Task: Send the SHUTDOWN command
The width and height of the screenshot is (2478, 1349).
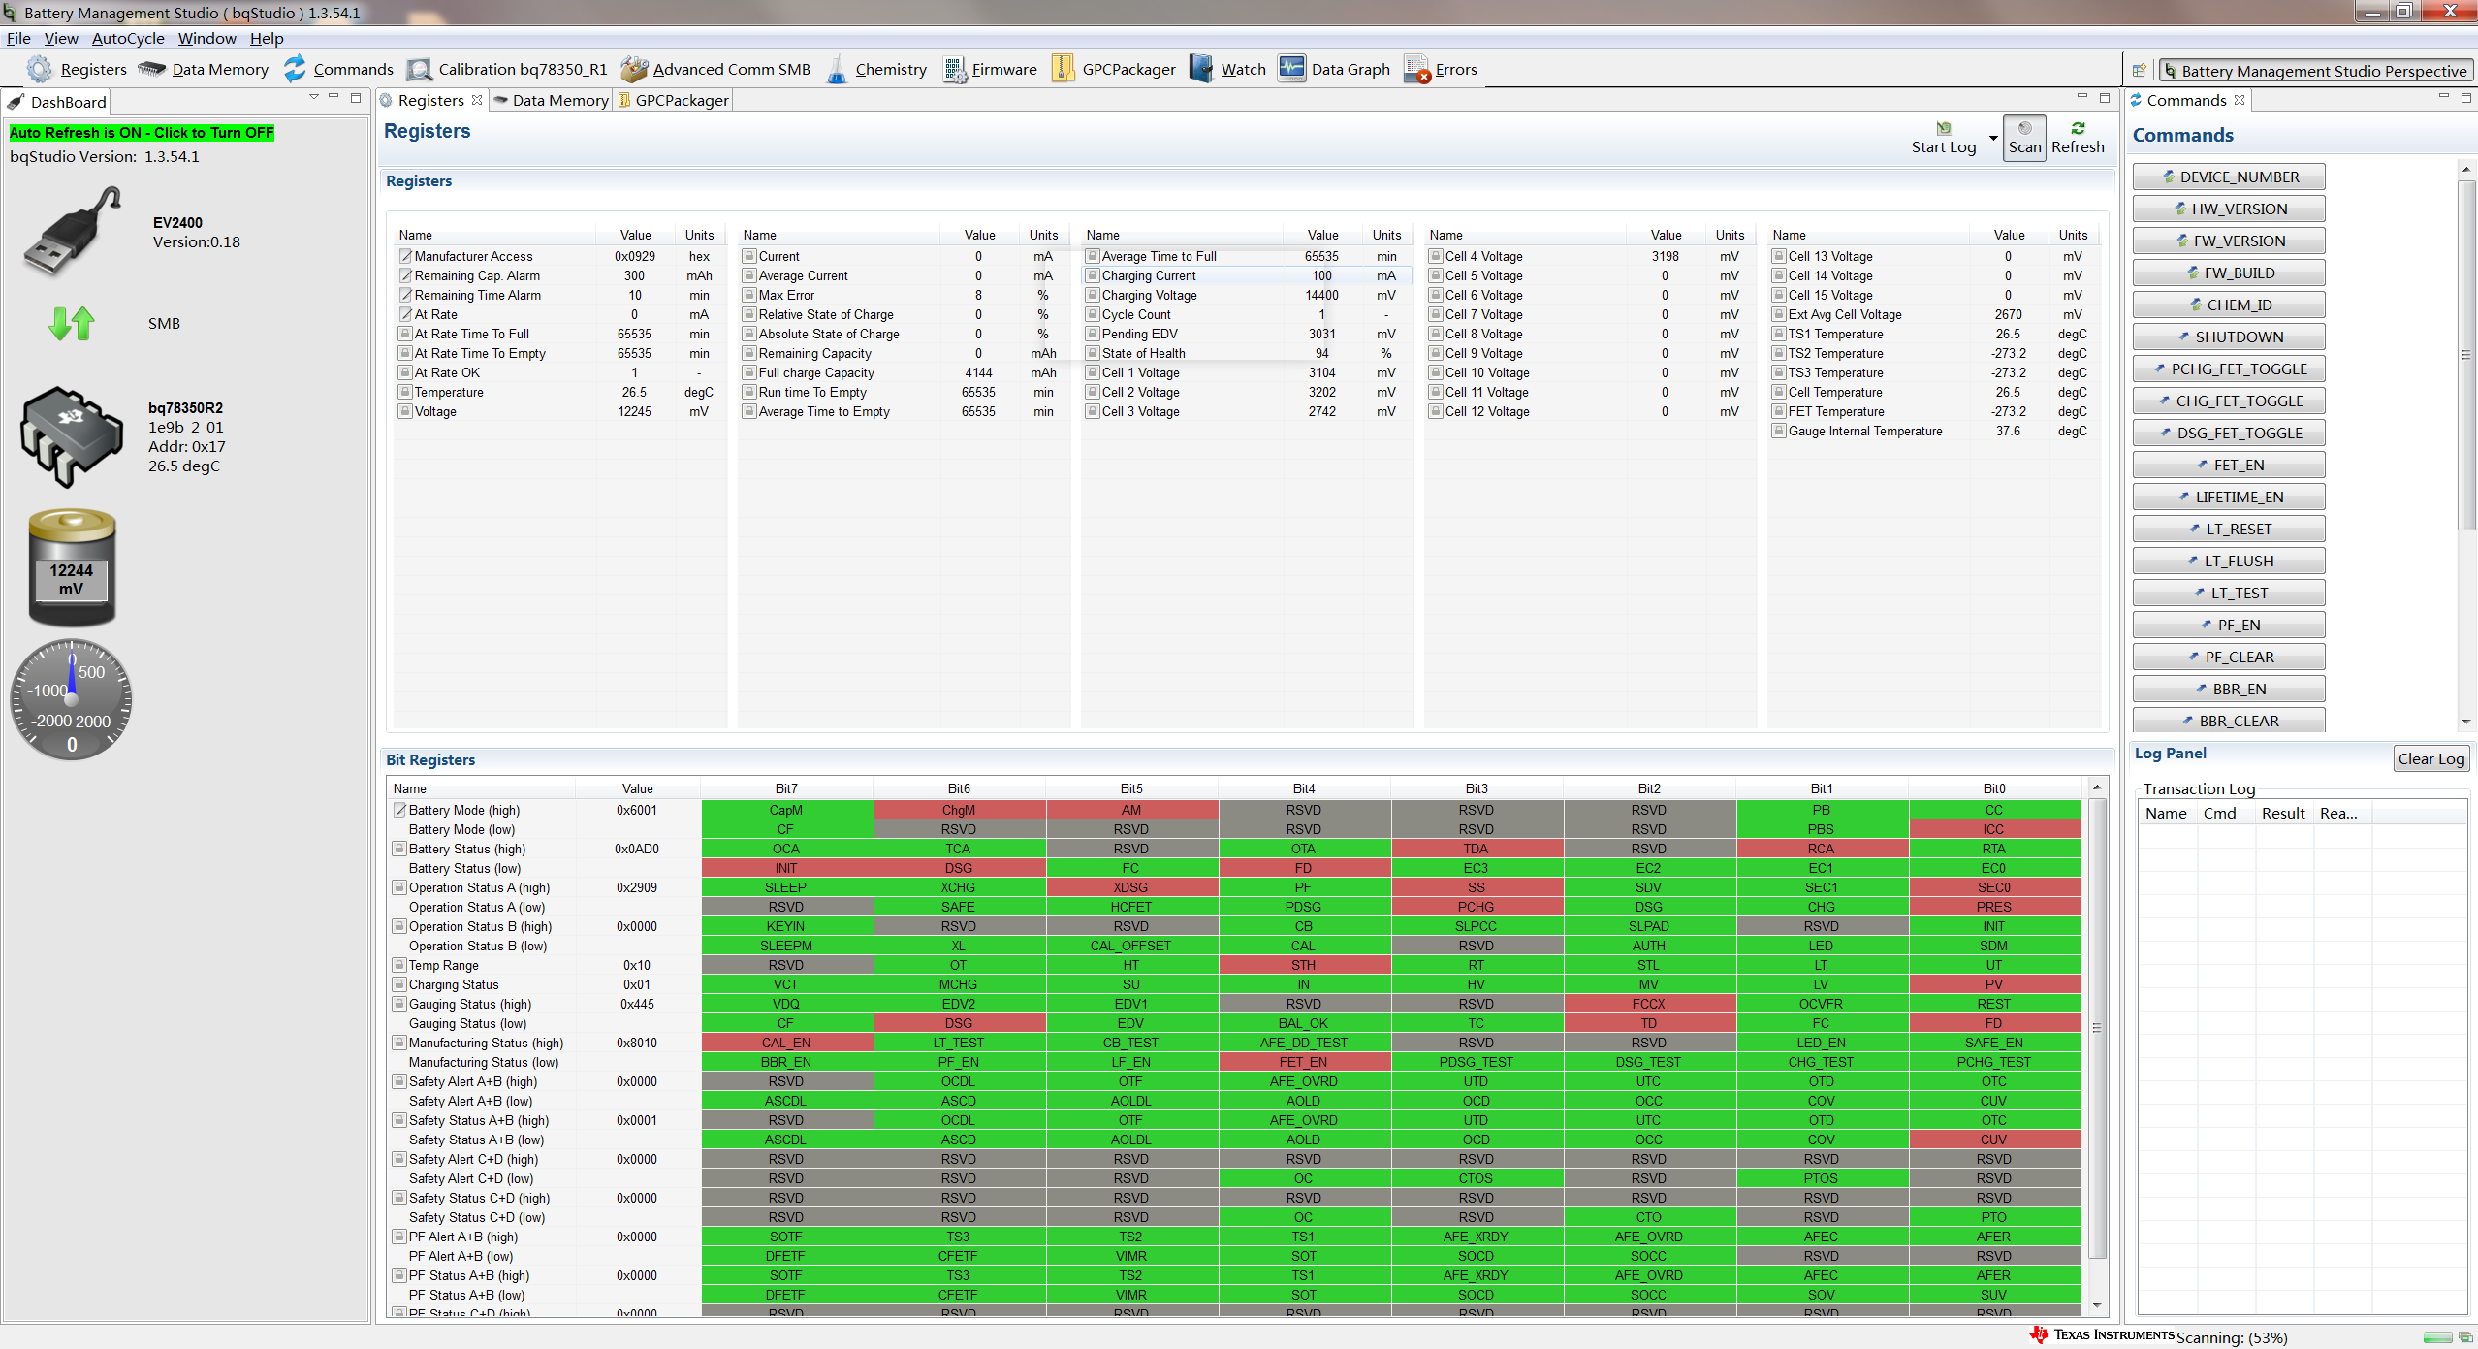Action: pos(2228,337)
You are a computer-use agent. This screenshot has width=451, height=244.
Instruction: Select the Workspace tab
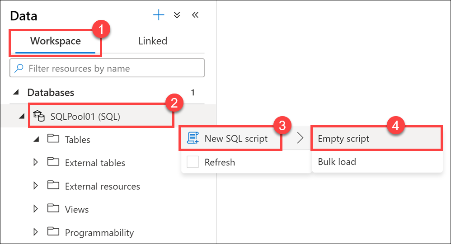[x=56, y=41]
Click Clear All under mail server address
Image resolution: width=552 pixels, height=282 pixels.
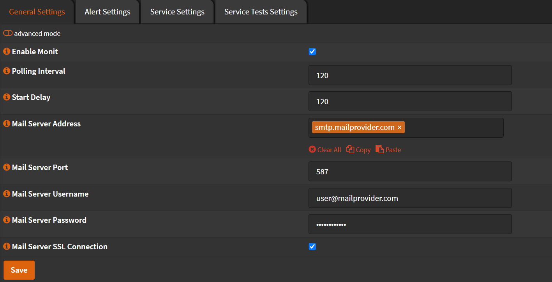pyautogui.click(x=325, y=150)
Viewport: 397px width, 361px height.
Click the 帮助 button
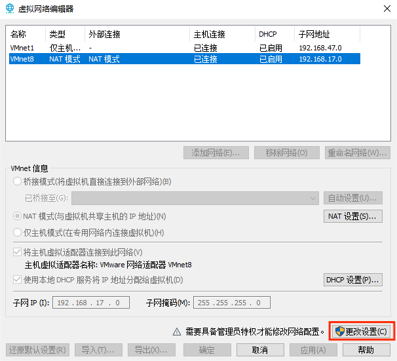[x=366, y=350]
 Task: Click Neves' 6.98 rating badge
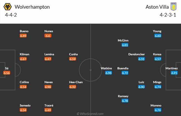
****************
■ THE PROBLEM ■
Give the text lines of all the entries above as a JSON list of strings, one string per line, with blank lines left out. Leave the pictures out.

■ SOLVED PROBLEM ■
[
  "Task: Send the SHUTDOWN command",
  "The width and height of the screenshot is (2478, 1349).",
  "Action: pos(2228,337)",
  "You are a computer-use agent. This screenshot has width=451, height=244.",
  "Instruction: Select the Workspace tab",
  "[x=56, y=41]",
  "Click Clear All under mail server address",
  "Image resolution: width=552 pixels, height=282 pixels.",
  "pyautogui.click(x=325, y=150)",
  "Viewport: 397px width, 361px height.",
  "Click the 帮助 button",
  "[x=366, y=350]",
  " Task: Click Neves' 6.98 rating badge"
]